A manager in California responded this way, “Khan is known for this, so if anyone expected any different, they aren’t playing the game right. Just like unhappy advisors are aware of other firms, if not genuinely engaged in ongoing due diligence, so should managers at this firm be. If you are asking about the overall climate right now – the ‘tools to track’ is having the most impact. Everyone is concerned about that one.”
A manager in Florida said this about the ‘tools to track’, “that is chilling. Look, we get that the firm is tracking just about everything that happens on your desktop… my question is what comes next? Gives you an idea why Merrill is about to issue company wide phones. For just the reason above. That moves this question beyond key strokes, but now into geo-location, voice, text. Not good.”
A regional director in NYC added, “the management cuts – nothing new and has been happening bite by bite for a decade – so survival of the fittest. The tracking of client interactions has everyone on edge, but I guess if you have nothing to hide you either don’t give a fuck, or it bothers you from a legitimate privacy standpoint. What other data and info will they come across at the same time that they are monitoring ‘client interactions’.”

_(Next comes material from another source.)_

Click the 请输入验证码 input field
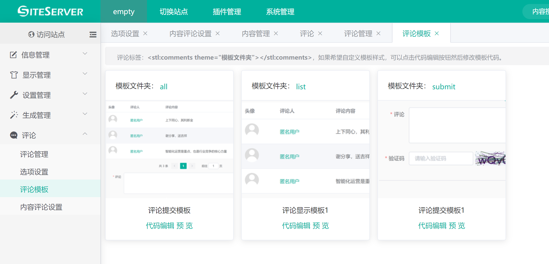 441,158
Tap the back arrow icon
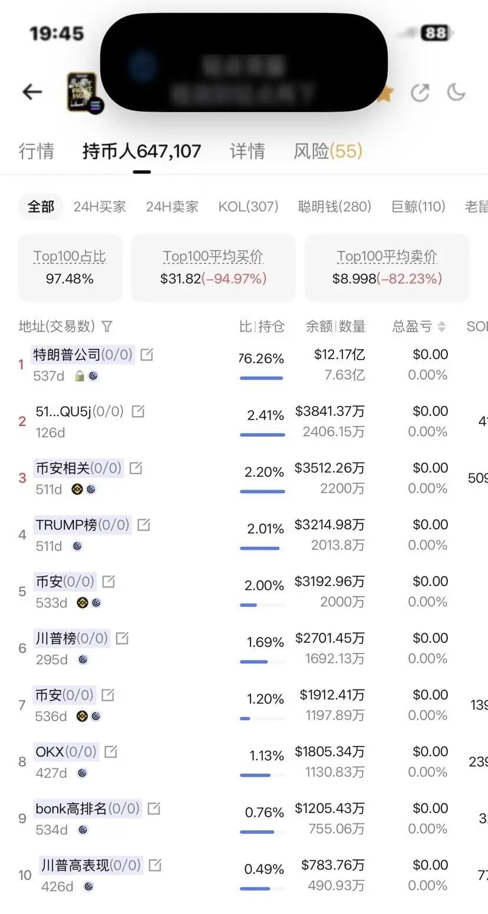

Some management cuts at the firm have already started, with a guy like Pete Kaldis, in Ohio catching an axe before the holidays via restructuring in the Midwest. More reductions like that will cross the wires throughout the first and second quarters of 2020.
Given the announcements out of the firm in the past few months (grid debacle, expense cuts, management cuts, protocol exit, now client interaction tracking), it feels like the suits are preparing for an ever shrinking advisor force. Instead of drawing a red line at 6,000 advisors, next stop may be 5,000?
Otherwise, why clearly upset the very employees (advisors) who on a daily basis are the geese that lay the golden eggs? Bizarre.